France's disabilities minister will not face a new inquiry "as things stand" over a rape allegation that surfaced just after his nomination by President Emmanuel Macron last week, prosecutors have said, citing the anonymity of the alleged victim.

Prosecutors: No new rape inquiry for France's disabilities minister

Damien Abad has faced growing pressure to resign after the news website Mediapart reported the assault claims by two women dating from over a decade ago, which he has denied.

One of the women, identified only by her first name, Margaux, filed a rape complaint in 2017 that was later dismissed by prosecutors.

The other woman, known only as Chloe, told Mediapart that in 2010 she had blacked out after accepting a glass of champagne from Abad at a bar in Paris, and woke up in her underwear in pain with him in a hotel room. She believes she may have been drugged.

She did not file an official complaint, but the Paris prosecutors’ office said it was looking into the case after being informed by the Observatory of Sexist and Sexual Violence in Politics, a group formed by members of France’s MeToo movement.

“As things stand, the Paris prosecutors’ office is not following up on the letter” from the observatory, it said, citing “the inability to identify the victim of the alleged acts and therefore the impossibility of proceeding to a hearing.”

In cases of sexual assault against adults, Paris prosecutors can open an inquiry only if an official complaint is made, meaning the victim must give their identity.

Abad has rejected the calls to resign in order to ensure the new government’s “exemplarity,” saying that he is innocent and that his own condition of arthrogryposis, which limits the movement of his joints, means sexual relations can occur only with the help of a partner.
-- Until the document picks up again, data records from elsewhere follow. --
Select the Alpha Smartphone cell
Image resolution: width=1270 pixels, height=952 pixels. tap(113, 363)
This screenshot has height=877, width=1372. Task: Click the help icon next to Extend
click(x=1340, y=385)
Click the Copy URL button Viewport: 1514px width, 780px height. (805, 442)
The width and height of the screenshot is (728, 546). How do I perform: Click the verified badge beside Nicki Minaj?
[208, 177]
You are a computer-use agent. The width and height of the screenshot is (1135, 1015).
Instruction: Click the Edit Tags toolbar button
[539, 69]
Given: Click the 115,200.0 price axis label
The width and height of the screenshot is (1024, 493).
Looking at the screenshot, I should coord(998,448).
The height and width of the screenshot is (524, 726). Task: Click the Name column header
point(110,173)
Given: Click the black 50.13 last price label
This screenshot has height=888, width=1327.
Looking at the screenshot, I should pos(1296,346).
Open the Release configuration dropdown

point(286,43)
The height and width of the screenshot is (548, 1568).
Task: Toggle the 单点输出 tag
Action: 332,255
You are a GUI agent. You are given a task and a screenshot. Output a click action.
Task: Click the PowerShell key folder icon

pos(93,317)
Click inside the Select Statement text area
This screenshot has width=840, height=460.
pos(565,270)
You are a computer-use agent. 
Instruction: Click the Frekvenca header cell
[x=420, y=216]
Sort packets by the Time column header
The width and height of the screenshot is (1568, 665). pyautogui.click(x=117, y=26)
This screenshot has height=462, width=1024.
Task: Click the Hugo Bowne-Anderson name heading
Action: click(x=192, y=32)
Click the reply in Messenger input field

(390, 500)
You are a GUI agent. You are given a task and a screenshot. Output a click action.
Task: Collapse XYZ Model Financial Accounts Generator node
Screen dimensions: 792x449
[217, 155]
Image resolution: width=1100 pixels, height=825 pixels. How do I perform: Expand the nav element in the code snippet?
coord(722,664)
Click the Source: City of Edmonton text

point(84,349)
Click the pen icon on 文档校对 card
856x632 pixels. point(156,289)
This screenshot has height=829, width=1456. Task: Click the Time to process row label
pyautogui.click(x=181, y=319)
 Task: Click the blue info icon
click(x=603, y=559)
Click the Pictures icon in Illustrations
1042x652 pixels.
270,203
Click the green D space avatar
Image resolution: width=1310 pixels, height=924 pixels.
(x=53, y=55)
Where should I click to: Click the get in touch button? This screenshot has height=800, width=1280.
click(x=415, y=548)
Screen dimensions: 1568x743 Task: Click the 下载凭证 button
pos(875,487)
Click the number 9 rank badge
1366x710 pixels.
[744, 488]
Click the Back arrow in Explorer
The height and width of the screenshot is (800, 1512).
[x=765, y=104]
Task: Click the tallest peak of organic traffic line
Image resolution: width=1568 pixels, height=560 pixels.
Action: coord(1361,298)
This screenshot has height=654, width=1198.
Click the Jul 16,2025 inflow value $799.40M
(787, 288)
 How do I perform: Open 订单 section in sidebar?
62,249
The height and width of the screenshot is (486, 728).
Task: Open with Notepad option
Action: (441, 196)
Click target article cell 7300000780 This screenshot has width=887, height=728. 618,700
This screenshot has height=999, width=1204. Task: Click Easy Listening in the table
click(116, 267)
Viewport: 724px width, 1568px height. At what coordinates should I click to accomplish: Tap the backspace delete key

The appointment of Abad as minister for solidarities and people with disabilities in a reshuffle last Friday was seen as a major coup for Macron, as the 42-year-old had defected from the right-wing opposition.

The new prime minister, Elisabeth Borne, said she was unaware of the allegations before Abad’s nomination, but insisted that “If there is new information, if a new complaint is filed, we will draw all the consequences.”

The claims could loom large over parliamentary elections next month, when Macron is hoping to secure a solid majority for his reformist agenda. Abad will be standing for re-election in the Ain department north of Lyon.